Some definitions are quite complex. For example,
disability_percent is the sum of all of the sex-by-age
groupings for people with disabilities (numerator) divided by the table
universe:
codebook %>%
filter(calculated_variable == "disability_percent") %>%
pull(definition)
#> [1] "Numerator = sex_by_age_by_disability_status_male_under_5_years_with_a_disability (B18101_004), sex_by_age_by_disability_status_male_5_17_years_with_a_disability (B18101_007), sex_by_age_by_disability_status_male_18_34_years_with_a_disability (B18101_010), sex_by_age_by_disability_status_male_35_64_years_with_a_disability (B18101_013), sex_by_age_by_disability_status_male_65_74_years_with_a_disability (B18101_016), sex_by_age_by_disability_status_male_75_years_over_with_a_disability (B18101_019), sex_by_age_by_disability_status_female_under_5_years_with_a_disability (B18101_023), sex_by_age_by_disability_status_female_5_17_years_with_a_disability (B18101_026), sex_by_age_by_disability_status_female_18_34_years_with_a_disability (B18101_029), sex_by_age_by_disability_status_female_35_64_years_with_a_disability (B18101_032), sex_by_age_by_disability_status_female_65_74_years_with_a_disability (B18101_035), sex_by_age_by_disability_status_female_75_years_over_with_a_disability (B18101_038). Denominator = sex_by_age_by_disability_status_universe (B18101_001)."Create your own derived variables
For tables from list_tables(), raw ACS variables and
derived variables are automatically returned. But for other tables,
there are no pre-computed (by urbnindicators) derived
variables. And even for tables reflected in list_tables(),
you may want alternate or additional derived variables.

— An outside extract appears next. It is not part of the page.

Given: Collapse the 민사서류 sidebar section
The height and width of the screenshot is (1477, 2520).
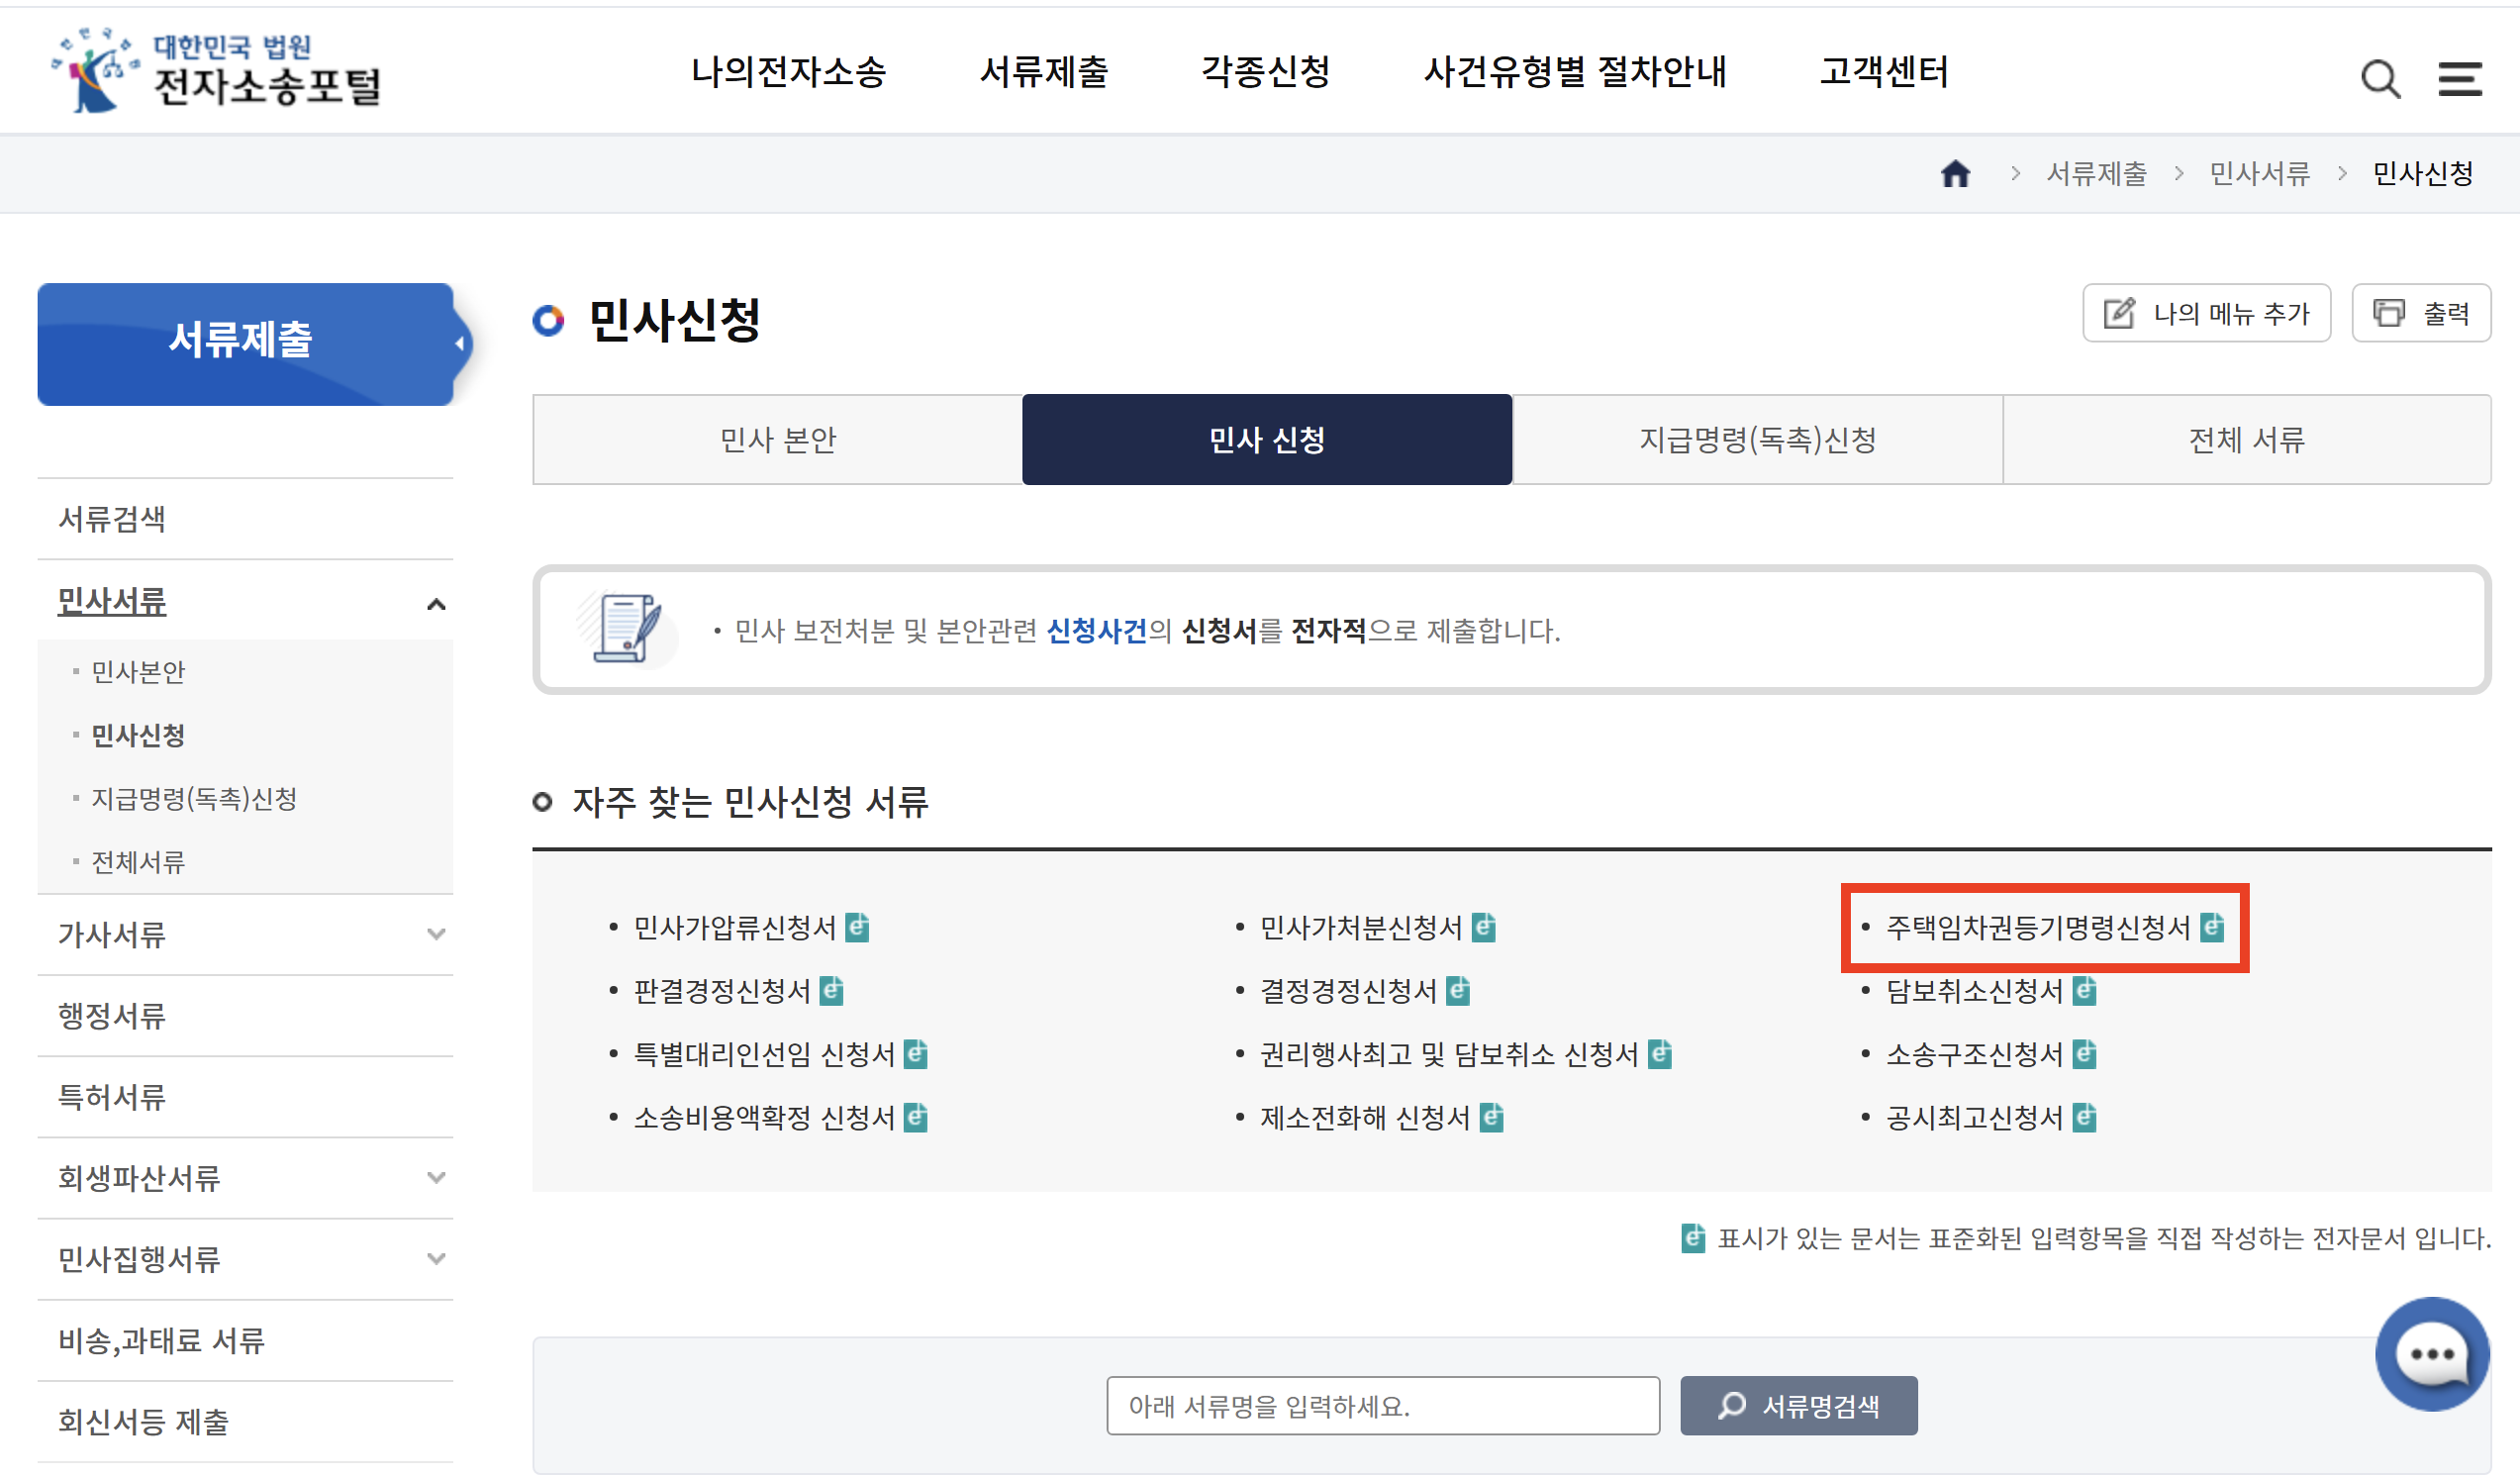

urbnindicators provides a suite of helper functions
(define_*()) that allow you to specify how you want to
create these derived variables; these helper functions abstract away the
actual calculations and ensure that you get an updated codeboook and
correctly-pooled margins of error for each of your newly-derived
variables. See Custom Derived
Variables for more.
Interpolate data to custom geographies
ACS data are available for many statistical and political
geographies, but many analyses rfocus on other geographies like
neighborhoods or planning districts. interpolate_acs()
translates data from ACS-supported geographies to any user-defined
geography, properly re-deriving percentages and propagating margins of
error. See Translating ACS Data to
Custom Geographies for a worked example.